Cities Move Toward Owning Broadband Networks

City governments are looking to build their own broadband networks in order to have the infrastructure in place for the upgrade to 5G technology.

“We’re moving to a model where we want to build and own our own network,” said Samir Saini, IT commissioner of the City of Atlanta.

Atlanta is interested in having its own network in order to build a framework for its Internet of Things (IoT) initiatives, such as connecting smart streetlights to the Internet to ease the flow of traffic.

“That’s the reality of the world we live in today, governments own networks,” said Mike Zeto, general manager of smart cities for AT&T.

Carriers like AT&T focus on the services they provide as well as the networks in order to make money.

“We had to not only be a communications provider but we had to become a software company, a technology company,” Zeto said. “We’re trying to look at unique and creative ways to move up the stack.”

The cities that create roadblocks to installing Internet infrastructure will have a hard time getting 5G technology because carriers will focus on the cities that are ready first, and they might not come back to the cities that aren’t, according to Jonathan Adelstein, chief executive officer of the Wireless Infrastructure Association.

“It’s very difficult to build this out and there’s not enough capital to go around,” Adelstein said. “Those cities will not become smart.”

He said $35 billion is being invested in infrastructure to enable smart cities.

“We need to welcome them in,” Adelstein said. “If we don’t streamline the process it won’t happen fast enough and all of these applications we talk about today won’t be possible.”

Saini suggested that if cities and carriers are planning to install fiber in the same locations, they could partner in that initiative and share the costs. Atlanta voters passed a $250 million infrastructure bond that allotted some money to use fiber to connect traffic signals.

“How about we connect everything?” Saini said. Instead of connecting a few traffic signals, the Atlanta government is working on syncing all of the traffic lights. “We got lucky to build this opportunity to leverage it.”

For cities that don’t have the funding to build their network infrastructure, public and private partnership might be necessary, according to Saini.

“We need to start looking at this regionally like we do economically,” Zeto said. “You need to start with a baseline strategy.”

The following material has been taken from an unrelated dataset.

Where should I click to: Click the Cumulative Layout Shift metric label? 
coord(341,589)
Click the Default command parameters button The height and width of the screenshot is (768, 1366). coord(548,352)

In order to convince city councils of the necessity of broadband networks, Saini said to talk about the rising costs on networks.

“It starts with not talking tech,” Saini said. “You have to bring it up a notch and really focus on the business value.”

Saini said that if the prices of privately owned networks increase, then it will make sense to the city council to build a publicly owned network.

“You need to talk about what it enables, not what it is,” Adelstein said. “The network is boring.”

Adelstein used the example that during 9/11, New York City didn’t have a network in place to communicate with first responders who were volunteering throughout Ground Zero. Although the technology has upgraded and changed, most cities still don’t have an adequate capability to communicate with first responders.

Adelstein said that technology experts should use real-life problems like that of first responder communication abilities to convince city councils that building network infrastructure should be a priority.

“It’s disgraceful after 9/11 that we’re still doing that,” Adelstein said. “Years later–too late–we’re getting there.”